◆ EXERCISE REQUIREMENTS ◆
Copy every line below that contains the word "will", treating uppercase and lowercase as distinct.

◆ PROVIDED RECORDS ◆
*****
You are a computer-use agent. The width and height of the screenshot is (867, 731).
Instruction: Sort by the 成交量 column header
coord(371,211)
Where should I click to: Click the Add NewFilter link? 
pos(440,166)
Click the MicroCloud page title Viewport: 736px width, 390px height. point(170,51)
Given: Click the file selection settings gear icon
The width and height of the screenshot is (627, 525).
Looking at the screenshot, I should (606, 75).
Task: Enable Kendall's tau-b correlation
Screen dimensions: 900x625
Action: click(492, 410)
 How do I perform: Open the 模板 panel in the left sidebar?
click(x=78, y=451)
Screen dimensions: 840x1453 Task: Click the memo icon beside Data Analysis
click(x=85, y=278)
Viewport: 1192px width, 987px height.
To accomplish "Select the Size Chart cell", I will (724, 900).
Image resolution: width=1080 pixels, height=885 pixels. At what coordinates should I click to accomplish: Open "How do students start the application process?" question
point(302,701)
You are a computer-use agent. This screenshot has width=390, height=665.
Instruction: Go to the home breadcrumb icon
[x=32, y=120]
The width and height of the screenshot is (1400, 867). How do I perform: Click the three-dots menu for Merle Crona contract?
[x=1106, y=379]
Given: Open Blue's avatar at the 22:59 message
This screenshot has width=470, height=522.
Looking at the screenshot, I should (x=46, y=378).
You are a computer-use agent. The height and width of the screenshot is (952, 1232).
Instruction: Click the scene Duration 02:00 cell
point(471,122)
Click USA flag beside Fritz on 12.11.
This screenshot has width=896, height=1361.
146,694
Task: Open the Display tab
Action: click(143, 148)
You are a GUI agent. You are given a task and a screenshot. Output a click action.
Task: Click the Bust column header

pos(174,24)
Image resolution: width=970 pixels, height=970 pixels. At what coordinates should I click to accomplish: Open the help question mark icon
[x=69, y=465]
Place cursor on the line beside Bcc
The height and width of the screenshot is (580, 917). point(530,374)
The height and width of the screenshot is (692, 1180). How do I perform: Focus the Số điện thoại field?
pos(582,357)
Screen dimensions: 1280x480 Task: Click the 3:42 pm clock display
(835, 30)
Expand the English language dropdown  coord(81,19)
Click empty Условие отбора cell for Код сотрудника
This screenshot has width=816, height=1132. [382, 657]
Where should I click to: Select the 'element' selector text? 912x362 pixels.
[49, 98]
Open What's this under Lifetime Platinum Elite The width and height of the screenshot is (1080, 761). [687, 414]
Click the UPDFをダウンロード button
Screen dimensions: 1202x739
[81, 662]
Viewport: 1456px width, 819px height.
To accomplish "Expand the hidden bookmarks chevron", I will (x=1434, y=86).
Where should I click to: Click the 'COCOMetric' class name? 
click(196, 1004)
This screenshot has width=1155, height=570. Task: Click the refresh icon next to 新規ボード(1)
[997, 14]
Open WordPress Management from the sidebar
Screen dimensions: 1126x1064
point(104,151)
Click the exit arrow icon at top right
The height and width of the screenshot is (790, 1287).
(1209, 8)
*****
◆ EXPECTED OUTPUT ◆
To accomplish "Select the Size Chart cell", I will (724, 900).
To accomplish "Expand the hidden bookmarks chevron", I will (x=1434, y=86).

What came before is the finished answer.